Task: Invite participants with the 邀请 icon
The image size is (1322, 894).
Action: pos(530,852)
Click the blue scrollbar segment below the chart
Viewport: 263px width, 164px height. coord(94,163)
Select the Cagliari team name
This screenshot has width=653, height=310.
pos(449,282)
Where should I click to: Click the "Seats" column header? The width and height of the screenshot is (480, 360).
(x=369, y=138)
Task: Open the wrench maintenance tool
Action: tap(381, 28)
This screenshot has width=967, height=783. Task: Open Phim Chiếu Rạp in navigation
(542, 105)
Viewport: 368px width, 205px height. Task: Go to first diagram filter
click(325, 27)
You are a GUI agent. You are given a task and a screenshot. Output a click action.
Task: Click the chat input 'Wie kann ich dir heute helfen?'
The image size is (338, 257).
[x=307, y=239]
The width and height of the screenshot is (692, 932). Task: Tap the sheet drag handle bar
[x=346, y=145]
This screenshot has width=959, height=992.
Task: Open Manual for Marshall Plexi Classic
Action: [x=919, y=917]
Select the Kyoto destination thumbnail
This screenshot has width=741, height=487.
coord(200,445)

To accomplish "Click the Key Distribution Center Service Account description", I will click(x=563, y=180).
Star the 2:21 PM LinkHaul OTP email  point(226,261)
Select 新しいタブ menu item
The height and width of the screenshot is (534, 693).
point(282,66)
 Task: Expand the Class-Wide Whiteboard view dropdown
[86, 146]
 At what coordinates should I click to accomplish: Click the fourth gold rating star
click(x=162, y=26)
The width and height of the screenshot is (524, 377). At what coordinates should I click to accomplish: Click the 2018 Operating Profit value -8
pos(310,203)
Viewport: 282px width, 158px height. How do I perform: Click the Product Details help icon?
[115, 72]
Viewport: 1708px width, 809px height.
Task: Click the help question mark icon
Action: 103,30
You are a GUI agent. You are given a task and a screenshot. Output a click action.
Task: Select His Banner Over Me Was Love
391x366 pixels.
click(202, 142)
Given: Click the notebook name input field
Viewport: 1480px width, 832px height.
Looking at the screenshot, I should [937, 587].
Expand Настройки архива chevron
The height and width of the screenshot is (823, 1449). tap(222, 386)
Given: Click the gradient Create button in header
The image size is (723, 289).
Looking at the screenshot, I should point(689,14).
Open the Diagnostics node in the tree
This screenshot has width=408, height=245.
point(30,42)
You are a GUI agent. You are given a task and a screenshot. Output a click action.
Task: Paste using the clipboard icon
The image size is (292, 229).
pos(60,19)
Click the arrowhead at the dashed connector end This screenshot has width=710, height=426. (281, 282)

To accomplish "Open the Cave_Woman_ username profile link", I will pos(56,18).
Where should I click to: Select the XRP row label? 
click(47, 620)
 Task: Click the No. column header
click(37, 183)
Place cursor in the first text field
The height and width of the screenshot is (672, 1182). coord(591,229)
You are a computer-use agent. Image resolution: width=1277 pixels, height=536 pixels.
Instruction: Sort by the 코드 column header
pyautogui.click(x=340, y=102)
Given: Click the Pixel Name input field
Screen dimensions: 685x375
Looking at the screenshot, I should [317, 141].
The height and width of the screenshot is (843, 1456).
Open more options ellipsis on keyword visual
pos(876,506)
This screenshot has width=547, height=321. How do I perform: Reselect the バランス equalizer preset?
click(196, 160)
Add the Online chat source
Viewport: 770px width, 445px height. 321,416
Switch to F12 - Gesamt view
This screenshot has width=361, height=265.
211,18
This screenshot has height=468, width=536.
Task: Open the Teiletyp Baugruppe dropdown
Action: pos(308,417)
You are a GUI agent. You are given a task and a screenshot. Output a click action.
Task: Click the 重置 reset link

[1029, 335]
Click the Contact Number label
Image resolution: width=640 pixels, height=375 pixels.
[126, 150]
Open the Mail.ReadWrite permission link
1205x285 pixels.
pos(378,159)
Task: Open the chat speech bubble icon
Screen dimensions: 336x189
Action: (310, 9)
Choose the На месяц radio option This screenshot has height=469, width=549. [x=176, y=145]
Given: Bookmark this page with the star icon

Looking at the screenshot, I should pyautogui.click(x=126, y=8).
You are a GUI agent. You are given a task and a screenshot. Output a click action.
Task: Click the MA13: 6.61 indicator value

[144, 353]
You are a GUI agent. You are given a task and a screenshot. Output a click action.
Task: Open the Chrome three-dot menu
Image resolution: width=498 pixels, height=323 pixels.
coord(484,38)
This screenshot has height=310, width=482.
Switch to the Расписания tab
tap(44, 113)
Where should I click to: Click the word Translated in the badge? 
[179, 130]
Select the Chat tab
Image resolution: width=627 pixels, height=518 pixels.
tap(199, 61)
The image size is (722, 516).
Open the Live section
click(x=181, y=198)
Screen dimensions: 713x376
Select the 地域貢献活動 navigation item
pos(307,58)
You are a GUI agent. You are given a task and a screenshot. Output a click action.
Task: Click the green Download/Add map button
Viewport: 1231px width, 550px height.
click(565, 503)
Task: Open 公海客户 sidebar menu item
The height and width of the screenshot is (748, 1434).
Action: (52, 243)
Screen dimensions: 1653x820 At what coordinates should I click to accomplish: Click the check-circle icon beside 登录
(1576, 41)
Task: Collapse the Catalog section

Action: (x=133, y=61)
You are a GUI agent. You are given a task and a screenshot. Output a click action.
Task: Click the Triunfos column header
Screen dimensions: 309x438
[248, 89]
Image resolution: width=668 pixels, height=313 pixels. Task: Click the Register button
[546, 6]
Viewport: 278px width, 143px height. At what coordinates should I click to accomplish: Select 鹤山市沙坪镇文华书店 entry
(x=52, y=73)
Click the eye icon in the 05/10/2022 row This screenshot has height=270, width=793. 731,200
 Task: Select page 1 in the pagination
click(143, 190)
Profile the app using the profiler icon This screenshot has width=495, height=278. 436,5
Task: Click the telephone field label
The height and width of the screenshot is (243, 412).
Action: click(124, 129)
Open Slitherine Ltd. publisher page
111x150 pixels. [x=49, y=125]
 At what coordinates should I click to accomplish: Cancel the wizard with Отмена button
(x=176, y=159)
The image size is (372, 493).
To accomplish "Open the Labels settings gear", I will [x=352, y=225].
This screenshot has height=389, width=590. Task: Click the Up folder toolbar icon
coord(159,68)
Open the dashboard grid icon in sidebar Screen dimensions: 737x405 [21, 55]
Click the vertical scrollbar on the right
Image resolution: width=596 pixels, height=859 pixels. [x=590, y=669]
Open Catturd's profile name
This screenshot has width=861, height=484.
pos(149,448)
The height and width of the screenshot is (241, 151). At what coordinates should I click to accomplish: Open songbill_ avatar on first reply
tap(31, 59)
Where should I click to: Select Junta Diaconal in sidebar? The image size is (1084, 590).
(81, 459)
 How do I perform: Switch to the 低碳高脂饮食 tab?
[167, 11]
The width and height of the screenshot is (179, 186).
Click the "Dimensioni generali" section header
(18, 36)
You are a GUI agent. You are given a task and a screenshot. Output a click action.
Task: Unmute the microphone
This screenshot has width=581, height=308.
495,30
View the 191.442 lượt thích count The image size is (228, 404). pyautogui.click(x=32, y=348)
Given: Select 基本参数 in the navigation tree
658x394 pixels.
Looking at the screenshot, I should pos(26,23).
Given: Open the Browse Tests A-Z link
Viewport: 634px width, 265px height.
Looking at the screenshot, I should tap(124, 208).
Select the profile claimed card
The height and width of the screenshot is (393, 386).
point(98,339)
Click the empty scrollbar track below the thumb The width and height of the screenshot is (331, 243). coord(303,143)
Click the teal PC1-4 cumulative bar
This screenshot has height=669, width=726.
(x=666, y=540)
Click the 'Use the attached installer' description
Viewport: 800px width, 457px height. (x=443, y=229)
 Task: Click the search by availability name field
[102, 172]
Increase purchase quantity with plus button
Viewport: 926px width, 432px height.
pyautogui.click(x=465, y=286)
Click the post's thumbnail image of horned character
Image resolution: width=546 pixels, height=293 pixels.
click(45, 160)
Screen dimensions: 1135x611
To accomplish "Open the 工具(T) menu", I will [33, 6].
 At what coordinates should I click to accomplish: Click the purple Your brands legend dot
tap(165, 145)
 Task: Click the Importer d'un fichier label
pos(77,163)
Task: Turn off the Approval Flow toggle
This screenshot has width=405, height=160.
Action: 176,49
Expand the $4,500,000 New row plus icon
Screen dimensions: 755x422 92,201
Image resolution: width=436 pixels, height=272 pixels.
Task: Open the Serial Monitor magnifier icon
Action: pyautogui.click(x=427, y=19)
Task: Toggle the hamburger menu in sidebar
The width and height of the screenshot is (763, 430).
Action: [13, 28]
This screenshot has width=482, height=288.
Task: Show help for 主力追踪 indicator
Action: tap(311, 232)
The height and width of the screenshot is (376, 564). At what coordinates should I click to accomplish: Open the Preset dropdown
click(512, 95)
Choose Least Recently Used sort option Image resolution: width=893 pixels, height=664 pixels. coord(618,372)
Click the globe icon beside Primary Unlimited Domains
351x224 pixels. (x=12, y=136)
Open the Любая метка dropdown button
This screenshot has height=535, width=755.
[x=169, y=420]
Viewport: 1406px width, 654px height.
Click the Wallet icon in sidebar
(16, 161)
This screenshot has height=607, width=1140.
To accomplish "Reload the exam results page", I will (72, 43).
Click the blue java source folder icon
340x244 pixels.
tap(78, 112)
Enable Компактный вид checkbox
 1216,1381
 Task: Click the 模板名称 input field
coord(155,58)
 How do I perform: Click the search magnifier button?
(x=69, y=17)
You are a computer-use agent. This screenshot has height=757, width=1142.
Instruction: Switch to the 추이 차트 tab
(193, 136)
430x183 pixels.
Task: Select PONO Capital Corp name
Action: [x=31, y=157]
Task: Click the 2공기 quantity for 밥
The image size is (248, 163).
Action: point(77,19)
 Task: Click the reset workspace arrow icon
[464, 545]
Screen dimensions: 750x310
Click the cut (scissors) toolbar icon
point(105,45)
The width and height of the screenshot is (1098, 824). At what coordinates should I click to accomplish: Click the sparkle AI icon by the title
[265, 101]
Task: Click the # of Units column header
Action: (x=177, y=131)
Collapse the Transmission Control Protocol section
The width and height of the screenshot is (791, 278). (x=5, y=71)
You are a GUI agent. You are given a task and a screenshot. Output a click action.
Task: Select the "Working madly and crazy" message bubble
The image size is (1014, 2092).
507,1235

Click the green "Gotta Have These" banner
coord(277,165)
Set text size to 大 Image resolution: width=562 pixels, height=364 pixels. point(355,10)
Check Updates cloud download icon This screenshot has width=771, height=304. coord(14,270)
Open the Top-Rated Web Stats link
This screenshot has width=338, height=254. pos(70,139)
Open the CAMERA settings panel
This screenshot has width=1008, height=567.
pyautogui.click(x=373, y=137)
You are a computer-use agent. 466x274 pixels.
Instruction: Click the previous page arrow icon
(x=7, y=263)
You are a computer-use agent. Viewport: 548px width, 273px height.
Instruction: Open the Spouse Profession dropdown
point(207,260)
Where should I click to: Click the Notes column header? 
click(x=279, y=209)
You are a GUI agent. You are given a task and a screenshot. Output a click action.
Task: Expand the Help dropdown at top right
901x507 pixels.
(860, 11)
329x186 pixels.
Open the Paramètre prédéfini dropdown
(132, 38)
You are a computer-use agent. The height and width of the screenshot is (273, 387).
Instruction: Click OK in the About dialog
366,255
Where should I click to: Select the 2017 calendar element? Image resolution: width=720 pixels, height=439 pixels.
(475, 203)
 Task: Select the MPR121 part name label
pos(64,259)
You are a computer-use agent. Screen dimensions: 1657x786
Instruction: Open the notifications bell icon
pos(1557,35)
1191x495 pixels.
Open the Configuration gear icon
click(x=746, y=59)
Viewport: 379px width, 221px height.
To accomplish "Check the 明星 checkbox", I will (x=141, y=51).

__________

● **What the exercise asks**
All lines in the data above from the one with "The width and height of the screenshot is (179, 186)." through the one with "Given: Open the Browse Tests A-Z link" must be repeated exactly, and no others.

● **Solution for this task**
The width and height of the screenshot is (179, 186).
Click the "Dimensioni generali" section header
(18, 36)
You are a GUI agent. You are given a task and a screenshot. Output a click action.
Task: Unmute the microphone
This screenshot has width=581, height=308.
495,30
View the 191.442 lượt thích count The image size is (228, 404). pyautogui.click(x=32, y=348)
Given: Select 基本参数 in the navigation tree
658x394 pixels.
Looking at the screenshot, I should pos(26,23).
Given: Open the Browse Tests A-Z link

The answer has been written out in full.